Bima ikut tertawa namun tatapannya tetap awas menatap pada wajah cantik yang telah rapi dengan jilbab instantnya. Baru kali ini Bima melihat tawa Sefia yang begitu renyah dan membuat Ia seketika merasakan kebahagiaan.
'Ternyata begitu mudah aku merasa bahagia bersama mu, Sefia.' Batin Bima sambil tersenyum.
"Ayo kita sarapan." Ajak Sefia yang di balas anggukan oleh Bima.
Tak seperti biasanya kali ini Bima memberanikan diri mengengam jemari Sefia saat mereka menuruni tangga melingkar di rumah mewah Bratasena.

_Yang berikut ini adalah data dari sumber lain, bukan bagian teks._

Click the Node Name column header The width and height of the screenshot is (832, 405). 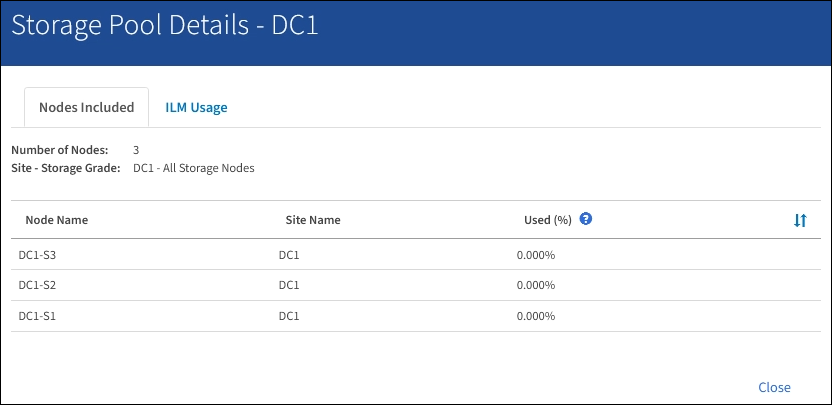tap(57, 220)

"Kok kamu belum bersiap Sef?" Tanya Mama Sandra saat melihat Sefia memakai baju rumahan.
"Hari ini Sefia biar di rumah saja, Ma. Semalam dia demam." Jawab Bima sambil menarik dua kursi untuknya dan untuk Sefia.
"Kamu demam sayang?" Tanya Mama Sandra yang lantas berdiri dari duduknya lalu menyentuh dahi Sefia yang masih sedikit hangat.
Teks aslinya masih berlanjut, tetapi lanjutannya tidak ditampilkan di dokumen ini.